### [Short problem]
Can you quote the listing word for word, from the line with "Given: Click the refresh" up to and including the line with "will [x=513, y=398]."?

Saved entries
/---
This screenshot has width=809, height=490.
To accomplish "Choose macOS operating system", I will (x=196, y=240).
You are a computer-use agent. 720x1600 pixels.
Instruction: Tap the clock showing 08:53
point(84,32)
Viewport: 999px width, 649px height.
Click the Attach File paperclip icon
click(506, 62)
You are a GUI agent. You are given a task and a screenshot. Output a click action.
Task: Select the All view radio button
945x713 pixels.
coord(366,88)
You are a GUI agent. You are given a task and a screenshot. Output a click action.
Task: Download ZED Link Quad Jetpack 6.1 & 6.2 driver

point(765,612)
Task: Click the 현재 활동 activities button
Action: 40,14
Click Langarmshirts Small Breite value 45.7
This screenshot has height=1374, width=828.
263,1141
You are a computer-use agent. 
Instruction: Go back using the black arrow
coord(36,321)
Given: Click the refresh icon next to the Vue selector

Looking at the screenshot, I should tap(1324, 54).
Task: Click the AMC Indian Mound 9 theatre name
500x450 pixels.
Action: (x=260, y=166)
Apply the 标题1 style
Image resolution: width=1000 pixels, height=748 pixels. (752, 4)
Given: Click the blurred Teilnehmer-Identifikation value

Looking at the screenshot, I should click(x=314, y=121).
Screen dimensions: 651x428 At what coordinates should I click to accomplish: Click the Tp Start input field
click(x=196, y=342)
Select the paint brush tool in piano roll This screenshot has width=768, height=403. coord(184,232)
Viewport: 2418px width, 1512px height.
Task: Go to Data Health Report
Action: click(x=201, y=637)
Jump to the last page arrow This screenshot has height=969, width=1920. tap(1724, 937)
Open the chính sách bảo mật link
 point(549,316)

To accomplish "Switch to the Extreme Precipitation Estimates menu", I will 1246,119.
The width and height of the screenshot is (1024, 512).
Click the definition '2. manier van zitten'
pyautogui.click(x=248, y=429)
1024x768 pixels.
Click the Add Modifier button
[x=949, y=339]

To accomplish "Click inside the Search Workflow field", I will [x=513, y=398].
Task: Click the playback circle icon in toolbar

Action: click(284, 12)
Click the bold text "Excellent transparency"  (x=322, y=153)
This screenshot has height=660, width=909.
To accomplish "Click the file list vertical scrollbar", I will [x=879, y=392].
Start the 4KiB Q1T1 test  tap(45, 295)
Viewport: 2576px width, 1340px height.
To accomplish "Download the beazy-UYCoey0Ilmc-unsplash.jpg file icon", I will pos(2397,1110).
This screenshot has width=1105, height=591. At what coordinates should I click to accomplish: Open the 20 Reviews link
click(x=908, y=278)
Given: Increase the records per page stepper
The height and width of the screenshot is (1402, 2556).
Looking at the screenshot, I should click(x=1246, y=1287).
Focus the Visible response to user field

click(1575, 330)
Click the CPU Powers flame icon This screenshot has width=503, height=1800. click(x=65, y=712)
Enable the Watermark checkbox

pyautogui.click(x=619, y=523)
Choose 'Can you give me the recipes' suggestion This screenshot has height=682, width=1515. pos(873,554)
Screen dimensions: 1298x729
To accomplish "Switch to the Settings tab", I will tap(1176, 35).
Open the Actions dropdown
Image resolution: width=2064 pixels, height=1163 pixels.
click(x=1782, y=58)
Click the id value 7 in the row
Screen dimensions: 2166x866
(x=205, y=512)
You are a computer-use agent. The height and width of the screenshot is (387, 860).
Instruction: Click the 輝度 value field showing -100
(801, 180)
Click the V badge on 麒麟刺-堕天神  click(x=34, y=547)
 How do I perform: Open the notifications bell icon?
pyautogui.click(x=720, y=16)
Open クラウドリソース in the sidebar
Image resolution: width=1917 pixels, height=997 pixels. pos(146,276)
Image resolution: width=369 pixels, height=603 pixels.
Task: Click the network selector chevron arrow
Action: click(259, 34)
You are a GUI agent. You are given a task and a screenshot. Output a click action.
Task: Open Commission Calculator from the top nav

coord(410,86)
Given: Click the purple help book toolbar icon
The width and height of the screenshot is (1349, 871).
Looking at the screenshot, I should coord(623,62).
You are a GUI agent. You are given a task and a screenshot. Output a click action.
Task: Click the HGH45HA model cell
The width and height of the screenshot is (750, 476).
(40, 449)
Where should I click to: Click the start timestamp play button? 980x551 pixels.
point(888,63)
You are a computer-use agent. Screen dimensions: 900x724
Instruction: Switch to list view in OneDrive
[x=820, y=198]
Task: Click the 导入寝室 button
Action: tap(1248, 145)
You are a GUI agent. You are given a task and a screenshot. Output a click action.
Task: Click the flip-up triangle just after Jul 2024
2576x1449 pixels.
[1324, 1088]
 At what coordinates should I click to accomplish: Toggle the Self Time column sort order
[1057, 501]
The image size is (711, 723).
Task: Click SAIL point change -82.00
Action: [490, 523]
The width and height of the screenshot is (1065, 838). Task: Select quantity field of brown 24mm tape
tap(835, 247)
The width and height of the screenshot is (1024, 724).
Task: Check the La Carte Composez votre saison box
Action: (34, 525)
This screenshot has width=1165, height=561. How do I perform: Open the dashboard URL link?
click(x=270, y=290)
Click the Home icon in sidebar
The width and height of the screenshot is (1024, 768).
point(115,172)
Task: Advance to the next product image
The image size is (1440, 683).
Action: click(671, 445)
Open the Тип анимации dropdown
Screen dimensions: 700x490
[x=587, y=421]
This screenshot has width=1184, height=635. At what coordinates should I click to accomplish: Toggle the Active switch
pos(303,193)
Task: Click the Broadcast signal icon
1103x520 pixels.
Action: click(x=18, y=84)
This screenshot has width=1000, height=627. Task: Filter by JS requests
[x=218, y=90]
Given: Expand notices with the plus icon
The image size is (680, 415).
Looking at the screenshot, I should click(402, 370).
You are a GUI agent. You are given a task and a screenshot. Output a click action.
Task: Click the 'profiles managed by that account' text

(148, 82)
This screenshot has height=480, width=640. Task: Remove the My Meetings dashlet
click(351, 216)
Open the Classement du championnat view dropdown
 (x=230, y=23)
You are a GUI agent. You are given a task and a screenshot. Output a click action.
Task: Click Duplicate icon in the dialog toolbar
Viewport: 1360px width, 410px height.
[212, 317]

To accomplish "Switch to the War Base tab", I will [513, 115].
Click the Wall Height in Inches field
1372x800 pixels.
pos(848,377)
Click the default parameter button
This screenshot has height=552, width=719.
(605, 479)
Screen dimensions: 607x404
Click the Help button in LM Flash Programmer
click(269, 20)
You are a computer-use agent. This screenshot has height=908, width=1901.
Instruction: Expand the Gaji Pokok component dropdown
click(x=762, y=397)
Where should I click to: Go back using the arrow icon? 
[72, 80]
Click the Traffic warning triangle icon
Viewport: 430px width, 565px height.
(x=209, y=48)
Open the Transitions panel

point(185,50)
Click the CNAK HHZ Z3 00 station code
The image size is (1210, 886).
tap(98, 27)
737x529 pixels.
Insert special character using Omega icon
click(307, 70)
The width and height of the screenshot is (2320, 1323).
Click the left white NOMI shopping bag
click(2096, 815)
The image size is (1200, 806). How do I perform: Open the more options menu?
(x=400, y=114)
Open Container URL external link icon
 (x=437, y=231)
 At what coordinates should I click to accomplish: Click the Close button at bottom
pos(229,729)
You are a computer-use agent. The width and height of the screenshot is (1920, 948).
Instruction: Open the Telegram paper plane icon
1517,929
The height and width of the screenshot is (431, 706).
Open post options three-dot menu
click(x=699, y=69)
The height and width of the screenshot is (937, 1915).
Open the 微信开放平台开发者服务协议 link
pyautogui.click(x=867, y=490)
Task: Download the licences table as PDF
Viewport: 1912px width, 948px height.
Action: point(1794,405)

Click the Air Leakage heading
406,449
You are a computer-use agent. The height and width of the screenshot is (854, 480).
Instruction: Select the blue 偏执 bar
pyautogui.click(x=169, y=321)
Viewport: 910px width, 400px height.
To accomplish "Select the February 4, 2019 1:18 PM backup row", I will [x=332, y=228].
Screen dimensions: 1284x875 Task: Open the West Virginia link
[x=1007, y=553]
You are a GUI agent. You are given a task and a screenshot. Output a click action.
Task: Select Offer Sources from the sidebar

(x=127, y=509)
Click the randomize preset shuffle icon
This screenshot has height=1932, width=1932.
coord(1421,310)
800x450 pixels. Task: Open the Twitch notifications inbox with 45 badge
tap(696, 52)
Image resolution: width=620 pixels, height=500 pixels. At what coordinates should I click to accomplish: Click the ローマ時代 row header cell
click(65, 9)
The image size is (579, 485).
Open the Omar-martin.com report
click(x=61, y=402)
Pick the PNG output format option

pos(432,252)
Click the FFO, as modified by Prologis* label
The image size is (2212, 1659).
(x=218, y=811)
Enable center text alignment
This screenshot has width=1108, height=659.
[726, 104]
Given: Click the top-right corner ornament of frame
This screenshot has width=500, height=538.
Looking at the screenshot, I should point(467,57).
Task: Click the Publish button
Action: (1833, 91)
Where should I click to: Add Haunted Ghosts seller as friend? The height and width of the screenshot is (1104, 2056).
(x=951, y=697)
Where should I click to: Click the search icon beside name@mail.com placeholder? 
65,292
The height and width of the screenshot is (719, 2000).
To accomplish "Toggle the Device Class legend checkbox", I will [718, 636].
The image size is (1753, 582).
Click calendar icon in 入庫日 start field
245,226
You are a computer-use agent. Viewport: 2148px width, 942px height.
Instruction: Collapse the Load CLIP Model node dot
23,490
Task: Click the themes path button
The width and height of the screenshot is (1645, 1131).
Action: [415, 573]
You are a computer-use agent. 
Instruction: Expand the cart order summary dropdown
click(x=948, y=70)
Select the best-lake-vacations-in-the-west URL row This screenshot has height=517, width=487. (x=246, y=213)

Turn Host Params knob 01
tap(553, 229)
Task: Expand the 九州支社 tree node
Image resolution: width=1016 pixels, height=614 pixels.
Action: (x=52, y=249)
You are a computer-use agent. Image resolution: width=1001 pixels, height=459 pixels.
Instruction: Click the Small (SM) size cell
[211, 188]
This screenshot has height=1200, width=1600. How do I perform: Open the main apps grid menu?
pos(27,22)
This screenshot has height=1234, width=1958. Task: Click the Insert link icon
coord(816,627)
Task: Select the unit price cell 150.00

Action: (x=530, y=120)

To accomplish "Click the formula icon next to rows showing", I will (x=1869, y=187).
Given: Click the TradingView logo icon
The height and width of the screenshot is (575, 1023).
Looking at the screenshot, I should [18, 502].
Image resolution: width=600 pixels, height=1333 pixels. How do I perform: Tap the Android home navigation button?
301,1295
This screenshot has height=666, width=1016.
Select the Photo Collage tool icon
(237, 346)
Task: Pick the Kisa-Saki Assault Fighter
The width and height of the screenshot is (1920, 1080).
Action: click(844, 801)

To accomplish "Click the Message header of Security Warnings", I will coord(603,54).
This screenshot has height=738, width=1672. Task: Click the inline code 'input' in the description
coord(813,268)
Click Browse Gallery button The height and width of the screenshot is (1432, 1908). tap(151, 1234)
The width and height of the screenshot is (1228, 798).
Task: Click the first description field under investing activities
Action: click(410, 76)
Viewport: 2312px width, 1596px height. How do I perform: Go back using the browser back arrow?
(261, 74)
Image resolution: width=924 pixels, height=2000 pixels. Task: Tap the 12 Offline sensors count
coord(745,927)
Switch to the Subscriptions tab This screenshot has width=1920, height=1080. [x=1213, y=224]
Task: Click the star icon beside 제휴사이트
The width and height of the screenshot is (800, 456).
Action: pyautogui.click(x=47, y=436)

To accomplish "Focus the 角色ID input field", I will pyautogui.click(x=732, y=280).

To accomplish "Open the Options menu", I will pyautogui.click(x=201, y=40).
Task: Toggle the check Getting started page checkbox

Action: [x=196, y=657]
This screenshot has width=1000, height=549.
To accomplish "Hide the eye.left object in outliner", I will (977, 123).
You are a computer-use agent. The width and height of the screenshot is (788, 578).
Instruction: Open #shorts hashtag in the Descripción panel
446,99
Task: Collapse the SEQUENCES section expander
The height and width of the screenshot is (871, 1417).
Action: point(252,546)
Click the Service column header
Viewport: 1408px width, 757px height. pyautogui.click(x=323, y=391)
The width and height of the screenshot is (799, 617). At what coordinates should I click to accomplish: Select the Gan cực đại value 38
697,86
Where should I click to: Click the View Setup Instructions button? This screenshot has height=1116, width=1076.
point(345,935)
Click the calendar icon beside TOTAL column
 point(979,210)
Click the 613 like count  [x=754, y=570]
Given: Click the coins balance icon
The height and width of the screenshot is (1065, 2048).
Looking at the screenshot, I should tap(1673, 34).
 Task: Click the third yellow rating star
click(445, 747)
\---
### [Written answer]
Given: Click the refresh icon next to the Vue selector

Looking at the screenshot, I should tap(1324, 54).
Task: Click the AMC Indian Mound 9 theatre name
500x450 pixels.
Action: (x=260, y=166)
Apply the 标题1 style
Image resolution: width=1000 pixels, height=748 pixels. (752, 4)
Given: Click the blurred Teilnehmer-Identifikation value

Looking at the screenshot, I should click(x=314, y=121).
Screen dimensions: 651x428 At what coordinates should I click to accomplish: Click the Tp Start input field
click(x=196, y=342)
Select the paint brush tool in piano roll This screenshot has width=768, height=403. coord(184,232)
Viewport: 2418px width, 1512px height.
Task: Go to Data Health Report
Action: click(x=201, y=637)
Jump to the last page arrow This screenshot has height=969, width=1920. tap(1724, 937)
Open the chính sách bảo mật link
 point(549,316)

To accomplish "Switch to the Extreme Precipitation Estimates menu", I will 1246,119.
The width and height of the screenshot is (1024, 512).
Click the definition '2. manier van zitten'
pyautogui.click(x=248, y=429)
1024x768 pixels.
Click the Add Modifier button
[x=949, y=339]

To accomplish "Click inside the Search Workflow field", I will [x=513, y=398].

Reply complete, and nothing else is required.